By Aaron Strain / Opinion Editor

Kansas never makes national headlines for a good reason. However, the primary defeat of a seven-term incumbent by a 19-year old who admitted to revenge porn is certainly one of the strangest.

By 14 votes, Aaron Coleman beat his Kansas City Democratic primary opponent. Along with the revenge porn, Coleman is accused of harassment, assault, blackmail for nude images, physical abuse and driving a girl to attempt suicide.

Giving some indication that he had changed as a person, Coleman wrote, “I denounce these actions and they are the actions of a sick and troubled 14-yo boy.” How much he actually changed in the past five years, however, remains in question.

During the campaign, Coleman apologized after he said he would be amused if non-mask-wearing Republicans died of the coronavirus.

“While it is true I was abusive to my ex-girlfriend,” Coleman wrote in the first sentence of a shockingly tone-deaf release, “I do not agree with the characterization” of an incident wherein he allegedly choked his girlfriend.

“I also don’t think she is intentionally lying … large quantities of alcohol could be affecting both of our memories. The last two months I dated,” he continued, while noting it was not a justification for his actions, “were mutually abusive.”

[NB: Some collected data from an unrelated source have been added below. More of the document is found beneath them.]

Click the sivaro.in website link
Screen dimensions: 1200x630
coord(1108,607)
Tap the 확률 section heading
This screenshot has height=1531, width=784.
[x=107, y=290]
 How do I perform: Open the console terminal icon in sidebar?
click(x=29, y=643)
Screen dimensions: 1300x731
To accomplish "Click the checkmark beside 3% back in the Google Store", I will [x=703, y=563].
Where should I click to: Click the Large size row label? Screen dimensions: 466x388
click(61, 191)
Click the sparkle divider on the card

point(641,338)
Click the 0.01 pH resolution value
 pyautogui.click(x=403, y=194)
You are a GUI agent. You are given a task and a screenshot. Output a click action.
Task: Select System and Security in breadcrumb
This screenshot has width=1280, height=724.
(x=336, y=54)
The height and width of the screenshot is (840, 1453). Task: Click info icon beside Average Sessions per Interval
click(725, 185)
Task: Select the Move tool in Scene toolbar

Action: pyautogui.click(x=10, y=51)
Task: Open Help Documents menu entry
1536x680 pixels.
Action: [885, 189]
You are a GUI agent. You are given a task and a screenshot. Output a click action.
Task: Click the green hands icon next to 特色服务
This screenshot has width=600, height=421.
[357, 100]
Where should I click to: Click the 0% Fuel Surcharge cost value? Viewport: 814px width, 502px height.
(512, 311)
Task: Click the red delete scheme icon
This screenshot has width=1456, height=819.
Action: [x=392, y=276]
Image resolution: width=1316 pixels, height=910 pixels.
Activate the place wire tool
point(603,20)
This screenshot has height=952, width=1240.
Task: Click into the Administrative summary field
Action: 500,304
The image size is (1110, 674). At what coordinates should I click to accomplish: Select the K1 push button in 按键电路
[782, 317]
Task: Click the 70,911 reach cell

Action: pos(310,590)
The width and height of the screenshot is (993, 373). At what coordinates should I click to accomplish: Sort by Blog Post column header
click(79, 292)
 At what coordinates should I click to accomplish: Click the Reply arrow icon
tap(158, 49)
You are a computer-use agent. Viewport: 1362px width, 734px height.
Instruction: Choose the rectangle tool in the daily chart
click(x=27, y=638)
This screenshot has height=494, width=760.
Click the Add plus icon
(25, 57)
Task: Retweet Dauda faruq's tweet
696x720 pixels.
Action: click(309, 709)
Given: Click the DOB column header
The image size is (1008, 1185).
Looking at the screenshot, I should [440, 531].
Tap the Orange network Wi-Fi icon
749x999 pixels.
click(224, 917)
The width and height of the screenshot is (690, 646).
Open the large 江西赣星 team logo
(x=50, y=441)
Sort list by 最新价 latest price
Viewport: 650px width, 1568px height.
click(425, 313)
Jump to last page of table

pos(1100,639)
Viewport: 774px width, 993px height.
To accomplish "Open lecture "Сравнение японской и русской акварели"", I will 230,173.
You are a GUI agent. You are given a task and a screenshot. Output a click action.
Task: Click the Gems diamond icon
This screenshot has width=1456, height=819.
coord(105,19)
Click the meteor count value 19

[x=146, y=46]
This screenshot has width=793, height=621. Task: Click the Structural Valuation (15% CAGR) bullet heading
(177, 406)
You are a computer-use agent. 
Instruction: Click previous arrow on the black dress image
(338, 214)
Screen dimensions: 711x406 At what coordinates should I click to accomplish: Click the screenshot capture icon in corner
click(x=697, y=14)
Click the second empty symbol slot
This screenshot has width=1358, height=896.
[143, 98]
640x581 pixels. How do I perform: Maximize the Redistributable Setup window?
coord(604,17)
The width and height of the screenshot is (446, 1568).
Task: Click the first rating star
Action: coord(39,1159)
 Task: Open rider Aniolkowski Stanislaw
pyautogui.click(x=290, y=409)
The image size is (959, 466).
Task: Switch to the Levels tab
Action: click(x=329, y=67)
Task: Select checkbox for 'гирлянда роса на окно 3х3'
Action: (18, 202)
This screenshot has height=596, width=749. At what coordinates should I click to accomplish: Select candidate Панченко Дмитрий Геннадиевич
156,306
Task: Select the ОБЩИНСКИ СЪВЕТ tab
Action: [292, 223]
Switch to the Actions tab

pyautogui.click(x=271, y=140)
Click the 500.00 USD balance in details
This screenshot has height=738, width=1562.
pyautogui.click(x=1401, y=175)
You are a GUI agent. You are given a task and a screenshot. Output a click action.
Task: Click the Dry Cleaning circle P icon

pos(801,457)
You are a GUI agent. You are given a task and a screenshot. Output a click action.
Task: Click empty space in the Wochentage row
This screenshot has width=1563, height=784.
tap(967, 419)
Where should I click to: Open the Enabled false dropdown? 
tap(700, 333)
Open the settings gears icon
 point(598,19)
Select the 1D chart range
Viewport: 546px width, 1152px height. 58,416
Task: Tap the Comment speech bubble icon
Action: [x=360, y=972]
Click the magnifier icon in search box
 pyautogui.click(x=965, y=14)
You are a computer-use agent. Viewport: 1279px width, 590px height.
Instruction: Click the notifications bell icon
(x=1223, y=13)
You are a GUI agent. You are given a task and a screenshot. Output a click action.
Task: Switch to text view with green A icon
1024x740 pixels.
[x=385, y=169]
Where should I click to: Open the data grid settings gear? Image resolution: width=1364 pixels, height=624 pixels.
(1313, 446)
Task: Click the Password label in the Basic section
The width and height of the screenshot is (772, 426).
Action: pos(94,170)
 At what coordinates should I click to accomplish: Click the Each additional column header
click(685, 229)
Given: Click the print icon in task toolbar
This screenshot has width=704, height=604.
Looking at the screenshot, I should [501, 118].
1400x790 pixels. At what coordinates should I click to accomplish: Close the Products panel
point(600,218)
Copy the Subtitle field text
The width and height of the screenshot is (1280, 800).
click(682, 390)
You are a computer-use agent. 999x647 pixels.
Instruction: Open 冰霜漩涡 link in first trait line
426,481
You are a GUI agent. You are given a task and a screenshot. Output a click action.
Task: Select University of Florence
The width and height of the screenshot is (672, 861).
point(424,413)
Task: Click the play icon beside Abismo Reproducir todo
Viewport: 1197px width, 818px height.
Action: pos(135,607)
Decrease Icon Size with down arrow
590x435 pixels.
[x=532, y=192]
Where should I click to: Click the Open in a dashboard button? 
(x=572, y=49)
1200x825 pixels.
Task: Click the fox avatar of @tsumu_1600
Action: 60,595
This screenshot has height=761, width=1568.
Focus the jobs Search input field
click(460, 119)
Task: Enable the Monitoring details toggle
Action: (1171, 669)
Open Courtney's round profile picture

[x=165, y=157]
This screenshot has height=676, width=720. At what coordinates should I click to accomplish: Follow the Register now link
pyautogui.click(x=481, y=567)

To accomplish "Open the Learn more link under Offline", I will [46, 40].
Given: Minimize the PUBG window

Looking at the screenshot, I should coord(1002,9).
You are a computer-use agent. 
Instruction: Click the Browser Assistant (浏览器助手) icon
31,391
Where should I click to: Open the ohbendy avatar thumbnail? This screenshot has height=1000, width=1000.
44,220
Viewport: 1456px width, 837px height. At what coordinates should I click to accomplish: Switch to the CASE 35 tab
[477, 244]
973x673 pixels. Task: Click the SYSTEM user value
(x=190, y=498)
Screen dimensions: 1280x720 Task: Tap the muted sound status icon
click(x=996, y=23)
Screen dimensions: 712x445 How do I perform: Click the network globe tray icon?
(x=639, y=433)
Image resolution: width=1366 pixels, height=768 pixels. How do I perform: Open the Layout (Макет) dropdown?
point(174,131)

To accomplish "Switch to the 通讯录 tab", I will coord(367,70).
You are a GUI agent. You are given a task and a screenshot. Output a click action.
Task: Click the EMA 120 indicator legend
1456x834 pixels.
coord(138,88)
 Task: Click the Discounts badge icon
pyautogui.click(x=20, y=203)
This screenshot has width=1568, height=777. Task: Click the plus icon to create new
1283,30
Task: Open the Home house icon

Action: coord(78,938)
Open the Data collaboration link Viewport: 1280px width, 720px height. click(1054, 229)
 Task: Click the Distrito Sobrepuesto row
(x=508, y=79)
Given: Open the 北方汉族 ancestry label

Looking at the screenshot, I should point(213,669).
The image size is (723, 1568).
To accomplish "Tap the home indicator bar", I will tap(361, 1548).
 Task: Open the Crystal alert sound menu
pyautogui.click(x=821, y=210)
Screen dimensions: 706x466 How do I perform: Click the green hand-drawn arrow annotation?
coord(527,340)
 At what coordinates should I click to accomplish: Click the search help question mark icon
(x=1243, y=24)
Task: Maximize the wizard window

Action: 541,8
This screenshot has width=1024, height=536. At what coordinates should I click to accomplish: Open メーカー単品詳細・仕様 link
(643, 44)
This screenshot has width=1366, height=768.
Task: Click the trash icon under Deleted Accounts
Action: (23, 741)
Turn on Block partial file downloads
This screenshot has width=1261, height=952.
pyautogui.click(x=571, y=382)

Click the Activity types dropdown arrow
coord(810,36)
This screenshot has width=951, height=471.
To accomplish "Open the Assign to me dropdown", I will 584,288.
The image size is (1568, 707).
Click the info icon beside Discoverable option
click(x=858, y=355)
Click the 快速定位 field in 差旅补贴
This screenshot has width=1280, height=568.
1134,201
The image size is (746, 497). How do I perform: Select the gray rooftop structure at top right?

“I believe with some counseling, my ex and I would have … treated each other better,” Coleman wrote, shifting some blame for the incident onto the lack of mental health support and early childhood education on healthy relationships in the U.S.

Coleman told a relative of the girl who attempted suicide that he had “moved on” and that “they call the past the past for a reason because that’s where you are supposed to leave things. At this point you shouldn’t move on for me, you should move on for yourself.”

The personal weaponization of progressive politics is offensive to anyone who supports them, and his lack of apology or resignation hurts victims.

Disregarding his lack of a grasp on the situation, a few national progressive media figures I used to have respect for jumped to his defense. Coleman was pressured into dropping out of the race, but as soon as he gained their attention, he decided to continue to the General Election. “Wait, he did all this stuff when he was 12? And we’re just done with him forever?” journalist Ryan Grim asked.

Yes, we are “done with him” as long as he keeps back peddling, making excuses for his behavior and issuing nonapologies. He is not a victim of the corporate establishment, he is instead responsible for victimizing others.

Kansas progressives denounced him from the get-go; and attempts by Grim and others to whitewash him is self-aggrandizement at best and enabling of abusers at worst, destroying potential political change in the process.

Coleman appears to have had a rough childhood, living in an impoverished broken home. Any sympathy the public may have had for him as a result was buried in the backfill of the industrial excavator he’s using to dig himself into a Grand Canyon-sized hole.

If all that happened was just the resurfacing of old, bad tweets, the “just kids being kids” excuse may be applicable. However, what Coleman is accused of directly hurt individuals and was extremely abnormal behavior for a child, and some occurred within the past few years.

I do hope he finds some reckoning in his life, attempts to reconcile with the people he hurt and reconsiders his political aims; including, of course, re-dropping out.